We are thankful for the wonderful job you are doing. We keep notice of the telescammers you have caught. It can't be easy, but you succeed.

In light of the emerging technology (Voip, predictive dialers, etc), it seems like congress needs to get involved as an additional force.

These callers are totally out of control. They call constantly. If we answer they speak, and use vulgar language. We do thank you, and hope for additional help. Best regards. Mike Z.

I have been registered with the DNC since 2005. I still receive daily telemarketing and robo calls, sometimes several each day.

While 'legitimate' telemarketers may respect the rules and honor the DNC, there are obviously many that don't. These telemarketers harass us with apparent impunity.

While the 105 'law enforcement actions' the FTC has taken over the last ten years may sound impressive, it averages out to less than one each month.

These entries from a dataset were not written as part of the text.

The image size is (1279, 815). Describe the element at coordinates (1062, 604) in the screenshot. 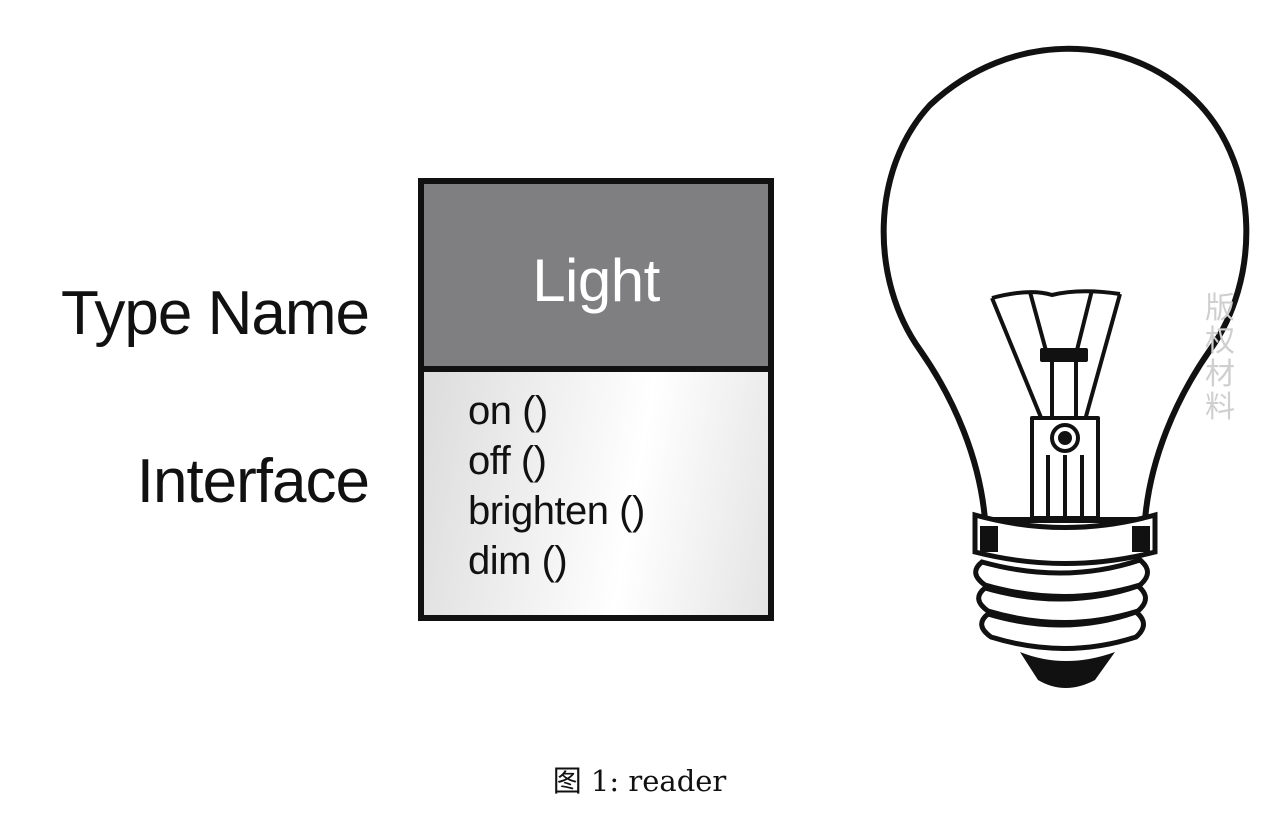

I see `bulb-screw-threads` at that location.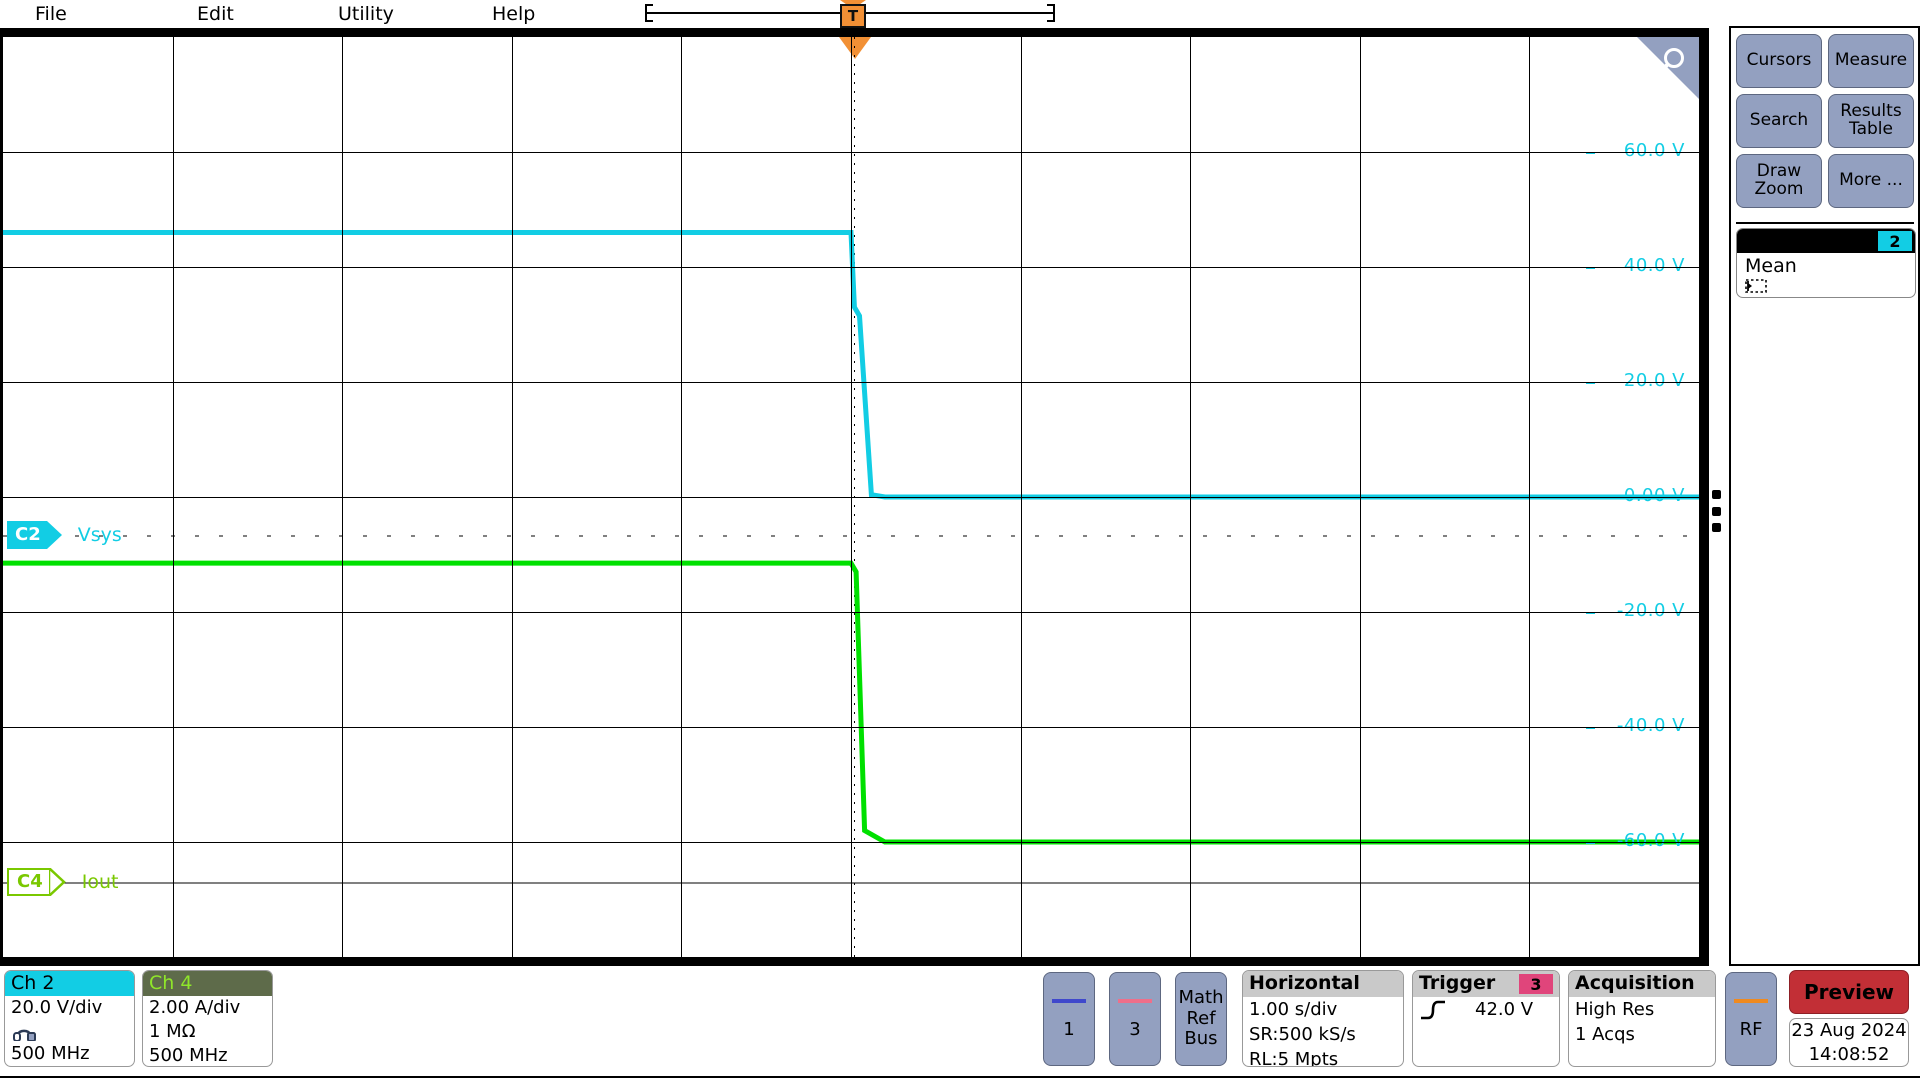 The width and height of the screenshot is (1920, 1080). What do you see at coordinates (1779, 181) in the screenshot?
I see `draw-zoom-button: Draw Zoom` at bounding box center [1779, 181].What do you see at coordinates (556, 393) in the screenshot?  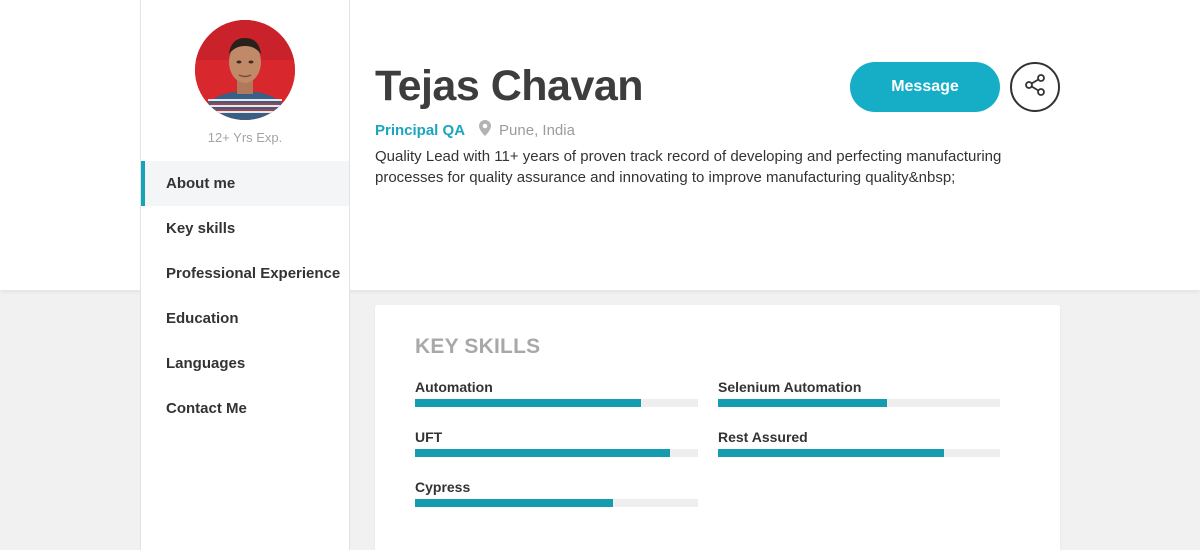 I see `skill-item: Automation` at bounding box center [556, 393]. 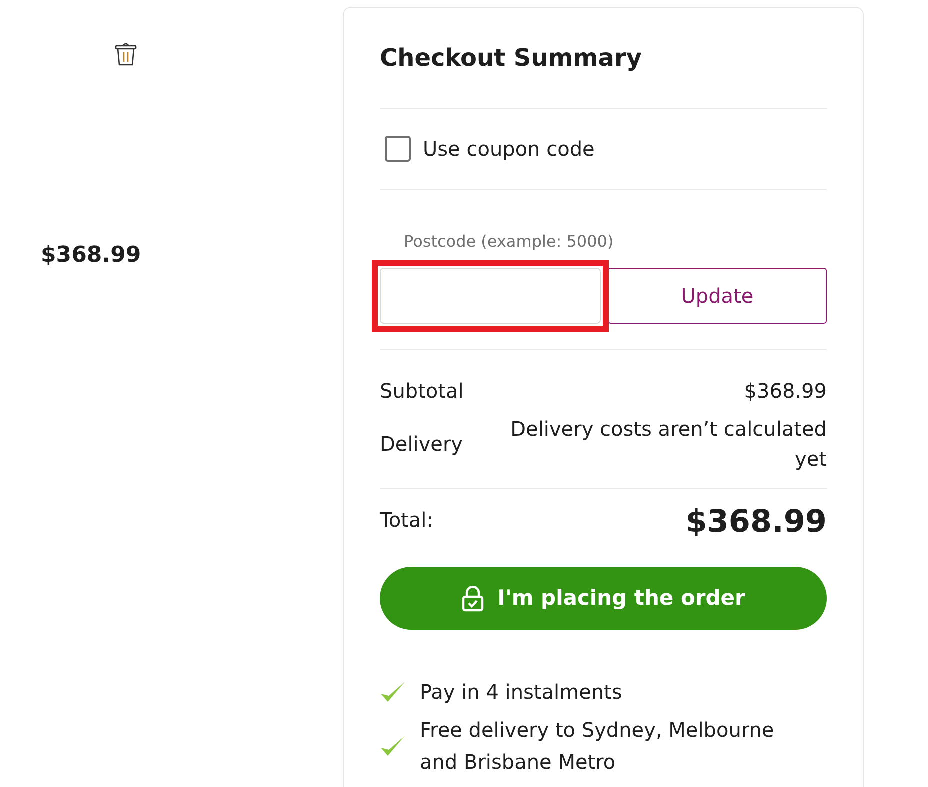 I want to click on summary-line-value: Delivery costs aren’t calculated yet, so click(x=668, y=444).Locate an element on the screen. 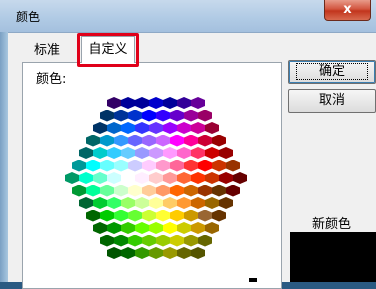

This number pales in comparison to the untold millions of unsolicited, unwarranted, unwanted, privacy-invading, often abusive or obnoxious calls that are still being made to those of us who have asked not to be contacted.

While the DNC list was a good idea, it is far from being enough. We need stricter laws and rules (with tougher sanctions) that are vigorously enforced when reaching a much smaller threshold of complaints.

How a telemarketing industry can thrive in a society with so much hate and animosity directed toward them has always been a mystery to me.

I have been registered with the DNC since 2005 and still receive several unsolicited telemarketing and robocalls a day. While 'legitimate' telemarketers may respect the do-not-call list, what can be done about the other telemarketers that do not? They harass and disrupt our privacy with impunity.

While the FTC's 105 'Law enforcement actions' over the last 10 years may sound impressive, it averages out to less than one a month ... a number that pales in comparison to the untold millions of unwanted, unwarranted, unsolicited, often abusive, privacy-violating telemarketing calls made.

My phone is registered in the national DNC Registry, hell I am getting more calls from Gas and energy providers, also credit cards people more than before. When I ask them if they do not see my # listed on the DNC list one responded !!YEAH,YEAH TELL ME ABOUT IT AND HANG UP!! that leaves me wondering if this DNC program is being over ride or something of the sort.

thanks for your hard work!!

Thank you for responding every time that I have called and reported abuses. It is so wonderful to know that someone(s) are looking out for the citizen's concerns.

So what happens to that money? Im a disabled U.S. Marine and have been pounded by telemarketers, I'm on the do not call list and I haven't seen any help.

Awesome!!!

Sorry, but DNC has been rendered largely ineffective by those who call using spoofed numbers and throwaway cellphones (mostly about credit card interest rates).

(Connecticut's anti-spoofing law can't really be enforced.)

No mention in the article that the National DNC Registry was based on the CT. DNC List?
This undertaking was begun by the then State Senator Thomas Colapietro, a Democrat who co-chaired the General Law Committee.